Robillard: Investment moves become less obvious as prosperity arrives

  • Article by: EVAN RAMSTAD
  • Updated: December 31, 2013 - 8:41 AM

Since the downturn bottomed out in 2009, investors have had it easy from a strategy standpoint: since the economy is bound to go up sometime, just jump in when you feel like it.

But with the economic recovery now beginning to accelerate, investment strategy is starting to be more challenging.

“Anticipating prosperity is very good for stock markets,” says Biff Robillard, president and co-founder of Bannerstone Capital Management in Deephaven. “The arrival of prosperity for stock markets is trickier.”

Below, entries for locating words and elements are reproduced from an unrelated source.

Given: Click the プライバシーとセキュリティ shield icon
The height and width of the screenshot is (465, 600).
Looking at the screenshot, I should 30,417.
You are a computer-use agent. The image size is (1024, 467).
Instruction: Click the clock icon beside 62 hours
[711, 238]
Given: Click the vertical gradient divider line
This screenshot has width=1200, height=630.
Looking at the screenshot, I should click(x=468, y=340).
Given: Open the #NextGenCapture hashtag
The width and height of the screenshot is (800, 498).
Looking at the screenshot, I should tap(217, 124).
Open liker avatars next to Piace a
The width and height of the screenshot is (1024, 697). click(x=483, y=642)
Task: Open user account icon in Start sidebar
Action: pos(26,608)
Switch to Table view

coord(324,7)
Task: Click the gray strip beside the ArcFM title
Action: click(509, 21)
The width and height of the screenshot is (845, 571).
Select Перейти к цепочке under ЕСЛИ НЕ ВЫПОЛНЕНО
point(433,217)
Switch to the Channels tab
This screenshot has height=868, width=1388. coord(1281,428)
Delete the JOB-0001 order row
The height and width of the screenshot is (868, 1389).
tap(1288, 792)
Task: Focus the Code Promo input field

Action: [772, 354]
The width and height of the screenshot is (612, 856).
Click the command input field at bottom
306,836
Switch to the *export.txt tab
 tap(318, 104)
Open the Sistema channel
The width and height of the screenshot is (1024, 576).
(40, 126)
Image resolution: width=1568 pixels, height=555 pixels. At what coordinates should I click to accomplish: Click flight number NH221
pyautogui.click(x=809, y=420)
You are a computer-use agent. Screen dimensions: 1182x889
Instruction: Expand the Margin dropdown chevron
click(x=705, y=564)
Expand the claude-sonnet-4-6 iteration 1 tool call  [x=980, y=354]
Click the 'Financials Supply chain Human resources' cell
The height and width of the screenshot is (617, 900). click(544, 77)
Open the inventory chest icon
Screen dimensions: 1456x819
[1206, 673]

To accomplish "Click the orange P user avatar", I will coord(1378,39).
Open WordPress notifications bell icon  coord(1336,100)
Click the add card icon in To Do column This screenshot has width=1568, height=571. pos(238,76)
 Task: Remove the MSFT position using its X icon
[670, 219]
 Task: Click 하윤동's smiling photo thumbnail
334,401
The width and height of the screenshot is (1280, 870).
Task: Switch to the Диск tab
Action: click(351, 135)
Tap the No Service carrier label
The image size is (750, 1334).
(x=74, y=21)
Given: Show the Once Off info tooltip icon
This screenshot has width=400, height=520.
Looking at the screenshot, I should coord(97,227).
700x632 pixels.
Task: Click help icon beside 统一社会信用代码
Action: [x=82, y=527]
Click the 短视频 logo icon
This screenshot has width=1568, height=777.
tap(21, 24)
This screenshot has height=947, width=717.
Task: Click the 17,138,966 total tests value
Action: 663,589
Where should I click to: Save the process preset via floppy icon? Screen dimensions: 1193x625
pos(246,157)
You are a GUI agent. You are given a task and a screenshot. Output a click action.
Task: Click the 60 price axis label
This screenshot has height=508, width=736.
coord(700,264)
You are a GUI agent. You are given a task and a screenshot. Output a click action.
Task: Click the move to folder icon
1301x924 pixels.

Robillard, a participant in the annual Star Tribune Investors Roundtable, said investors now need to adjust for what prosperity means and look for a whole new set of signals. “A good investor will begin to consider that we are out of the woods now,” he said.

Rising consumer confidence will help define what successful economic growth will look like over the next year, Robillard said.  The Fed’s decision earlier this month to begin to end its bond-buying stimulus program, he added, is something “the country should be very pleased with.”

He predicted the S&P 500 index will close at 1,910 at the end of 2014, up from 1,841 yesterday.

Robillard said that the realization that the market has gone through a full down-and-up cycle may encourage investors to take more money off the table and put it into play.

“I think it can be a powerful condition when investors slowly realize they made it,” he said. “They got through the hard part, and I think that’s going to be a very important thing that will eventually support, if we’re in a secular bull market, it could support, eventually, higher equity prices after lots of adjustments and tapers.”

Then comes the inevitable challenge of worrying about the next downturn, and avoiding the temptation to worry too much about it.

Robillard said he often repeats the famous admonition of former Fidelity Investments money manager Peter Lynch: “More money has been lost anticipating the next 10 percent correction than has ever been lost in the inevitable correction.”